После выхода из терминала прибытия в аэропорту CDG утреннее зимнее солнце слепило глаза. Я побродил по бутикам и выпил кофе, потом посмотрел на часы, было начало восьмого, можно уже и звонить. Глянул на небо, там не было ни облачка. Небо было синее, почти васильковое. Небо было цвета глаз Полины.
-И чего ты сюда опять припёрся, посмотреть в её глаза и снова уехать?- сказал первый голос.
— А почему бы и нет. Я не встречал на обоих Американских континентах таких глаз и таких русых волос,- ответил второй голос.
— Чем она лучше других, тебе же нравятся рыженькие, — сказал первый голос.
— Дело в том, что я соскучился по простому вологодскому лицу и вологодскому говору, — сказал второй голос.
— Выйди на ЮТюб и смотри ролики до посинения, кто тебе мешает? — сказал первый голос.
— Это подростковая радость, она прошла, ты прав, а ЮТуб коммерческая радость для взрослых, мне нужна именно подростковая радость с ревностью и вспышками. Я давно живу без радости, просто хорошо устроен, а жить осталось мало, хочется испытать еще раз настоящей радости под конец,- ответил ему второй голос
-Хорошо, я тебе помогу оформить этот конец,- сказал первый голос.
Полина может говорить по русски правильно, но иногда со мной разговаривает на своём диалекте и смеется, когда до меня не доходит смысл и я начинаю задавать вопросы.
Познакомились мы давно, меня с другом отвезли на каникулы в Вологодскую область, в деревню Верхний Двор к кормилице Груняше. Мама друга была поповская дочь со всеми вытекающими последствиями того времени. Но это отдельная история, коих тогда было много.

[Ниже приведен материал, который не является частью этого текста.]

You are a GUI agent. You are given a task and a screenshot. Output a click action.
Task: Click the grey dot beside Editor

Итак, окончив 8-й класс, мы сели в вагон и поехали в гости к Груняше. Никаких купе не было, общий вагон. Напротив пристроился мужик и не представляясь заговорил с тётей Леной на каком то полу русском языке. Она ему отвечала на этом же языке, а потом мужик спросил:
-Откуда у тебя эти нехристи?
До меня дошло, что это не очень хорошо быть нехристем и причём дело непоправимое. Тётя Лена пояснила, что её муж грозненский, а моя мама дагестанская, сама она вологодская, а мой папа белгородский. И везет она нас домой. Мужик подумал и сказал, что правильно, пускай знают свои настоящие корни. До этого у меня не было понятия о корнях. Больше нас никто не обижал в дороге, но соседи смотрели на нас с жалостью. Добирались долго, сначала до Бабаева, а потом ждали попутку.

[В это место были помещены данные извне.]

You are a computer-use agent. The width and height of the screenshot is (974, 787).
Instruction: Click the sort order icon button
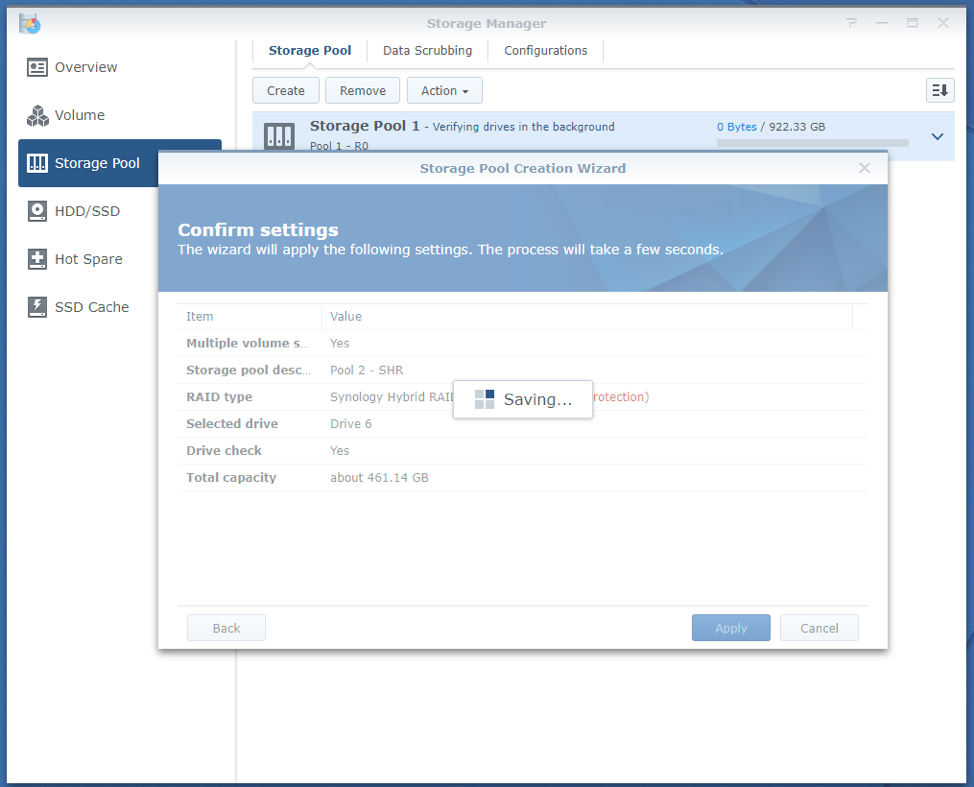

Мы с другом действительно были оторваны от корней русского народа. Он был утонченный полиглот, учился в специальной школе, владел английским, испанским и французским, причем читал свободно старые книги Флобера и сам учил японский. Помню повели нас в театр на постановку Королевского театра Шекспира и смотрели Короля Лир. Переводчик нам не требовался. В зале были такие же, как мы люди, которые внимательно смотрели и на сцену и в програмки. Все переговаривались на английском языке. Причём и детей было много. Это же Ленинград. А с другой стороны, сотня-другая зрителей на пятимиллионный город, это ничто. Для этого ничто и приехал театр из Англии. Это правители страны страховали себя, на всякий случай.
С тех времён и возникла привычка вставлять в речь иностранные фразы. Это порок социалистического воспитания, надо не учить один иностранный язык, а учить свободно изъясняться на всех основных европейских языках. Легче всего это начать дома с репетиром, а продолжить в спецшколе. Ущерба для русской словесности никакого не будет, только больше будешь любить свою родину, как часть европейского сообщества. Но, увы, это и сейчас не выполнимо. Правительство боится интеграции. У него свои взгляды на жизнь и я не мне их осуждать.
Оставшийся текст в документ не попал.